«Los niños son la esperanza de que la humanidad se regenere.»

José Martí

A casi ocho décadas de su nacimiento, UNICEF sigue cargando con la misma pregunta que lo vio surgir entre los escombros de 1946: ¿cómo proteger a los niños cuando el mundo se desmorona? Nació como un fondo de emergencia —el Fondo Internacional de Emergencia para la Infancia— para alimentar, vacunar y resguardar a millones de niños europeos, de Oriente Medio y China que habían sobrevivido a la Segunda Guerra Mundial, pero a un costo insoportable. Su mandato era simple y urgente: salvar vidas sin preguntar nombres, nacionalidades ni banderas. En 1953, cuando se convirtió en organismo permanente de la ONU, dejó de ser solo una respuesta inmediata y pasó a ser una promesa duradera: la defensa de cada niño, en todo tiempo y lugar. Ese giro marcó su razón de ser. Salud, nutrición, educación, agua potable, saneamiento, protección contra la violencia, la explotación y el VIH/SIDA: no como aspiraciones, sino como derechos. Su labor se extendió en más de 190 países y territorios, siempre con la misma brújula moral: llegar primero a quienes tienen menos. En emergencias y desastres, en conflictos prolongados, en comunidades olvidadas, UNICEF se volvió símbolo de seguridad, puente hacia la esperanza y testigo activo de la fuerza de la infancia para resistir incluso lo que parece irreparable.

Su impacto humanitario ha atravesado generaciones: acceso masivo a vacunas esenciales, campañas para erradicar enfermedades como la frambesia, escolarización de millones de niños desescolarizados aun en plena crisis, sistemas de agua y saneamiento capaces de resistir climas extremos, programas de registro de nacimiento que devuelven identidad y derechos, protección contra la violencia y la trata, impulso global a la lactancia materna y mejores prácticas de nutrición. Por esa coherencia, por esa persistencia, recibió el Premio Nobel de la Paz en 1965, reconociendo que proteger a un niño es proteger el futuro entero.

En México, ese compromiso ha tomado forma en la promoción de una educación inclusiva —incluyendo a niñas y niños migrantes—, en la digitalización del aprendizaje, en iniciativas para mejorar el etiquetado frontal de alimentos y los hábitos saludables, en apoyo a la lactancia materna, en el seguimiento del cumplimiento de derechos y la atención en desastres naturales. También en programas de crianza positiva, acceso a servicios básicos y fortalecimiento del sistema de salud. Son avances que, aunque a veces silenciosos, transforman vidas.

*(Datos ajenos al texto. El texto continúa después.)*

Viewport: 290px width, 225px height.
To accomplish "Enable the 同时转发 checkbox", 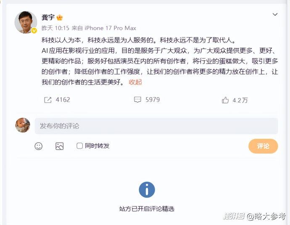I will (x=79, y=146).
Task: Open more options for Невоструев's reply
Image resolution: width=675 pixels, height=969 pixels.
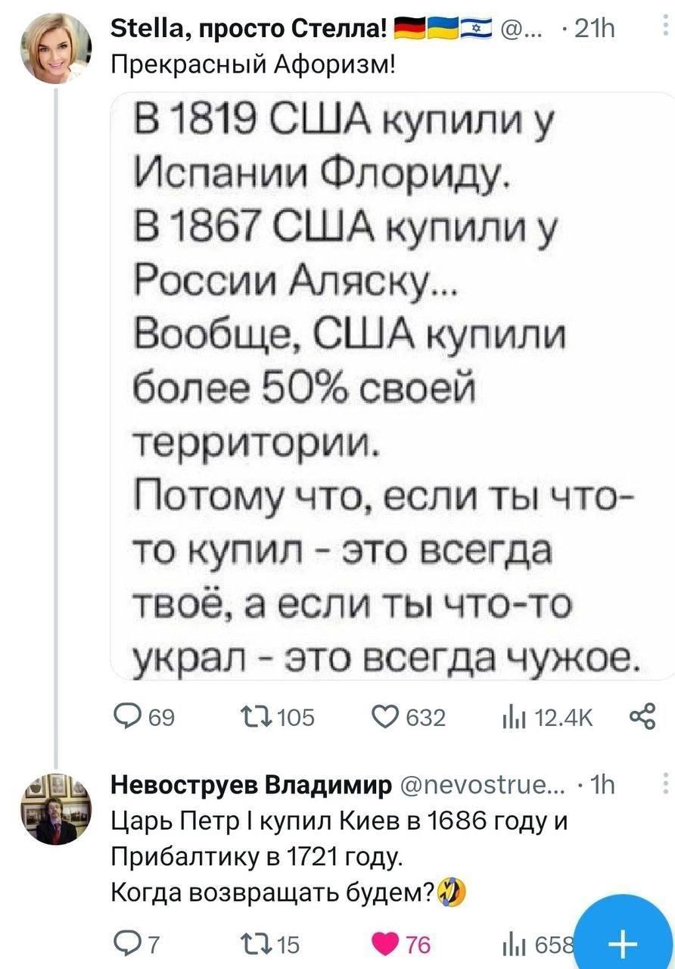Action: click(x=664, y=784)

Pero esta historia luminosa enfrenta hoy su propio eclipse. La pandemia de COVID-19 desencadenó la peor crisis global para la infancia en generaciones. Henrietta Fore lo resume con precisión: “Fueron años en los que deberíamos mirar hacia delante; estamos retrocediendo”. Las cifras que acompañan esa advertencia son un llamado de urgencia. Más de 1 600 millones de estudiantes quedaron fuera de las aulas durante los confinamientos, y en el primer año de crisis las escuelas estuvieron cerradas casi el 80% del tiempo destinado a clases presenciales. Los problemas de salud mental afectan ya al 13% de los adolescentes entre 10 y 19 años, mientras que en 2020 el 93% de los países vio interrumpidos o suspendidos sus servicios esenciales en esta materia. Antes de que termine esta década, podrían ocurrir diez millones más de matrimonios infantiles. El trabajo infantil alcanzó los 160 millones de niños, un incremento de 8,4 millones en cuatro años, y otros nueve millones siguen en riesgo debido al aumento de la pobreza. En 104 países, 1 800 millones de niños vivieron bajo interrupciones graves de los servicios de prevención y respuesta a la violencia. Y hoy, 50 millones de niños sufren desnutrición aguda —la forma más letal de malnutrición—, con la amenaza de que otros nueve millones se sumen a esa cifra.

La magnitud del retroceso duele, pero también reafirma el sentido de existir de UNICEF. No fue creado para tiempos fáciles. Su historia demuestra que la humanidad puede levantarse si pone a la infancia en el centro de sus decisiones. Ese es el desafío de nuestro presente: no permitir que una generación pague con su futuro lo que el mundo no supo prevenir. UNICEF nació para proteger a los niños que no tenían nada; hoy, su misión es impedir que tantos pierdan lo que habían logrado. Y en ese esfuerzo —igual que en 1946— no hay espacio para la resignación.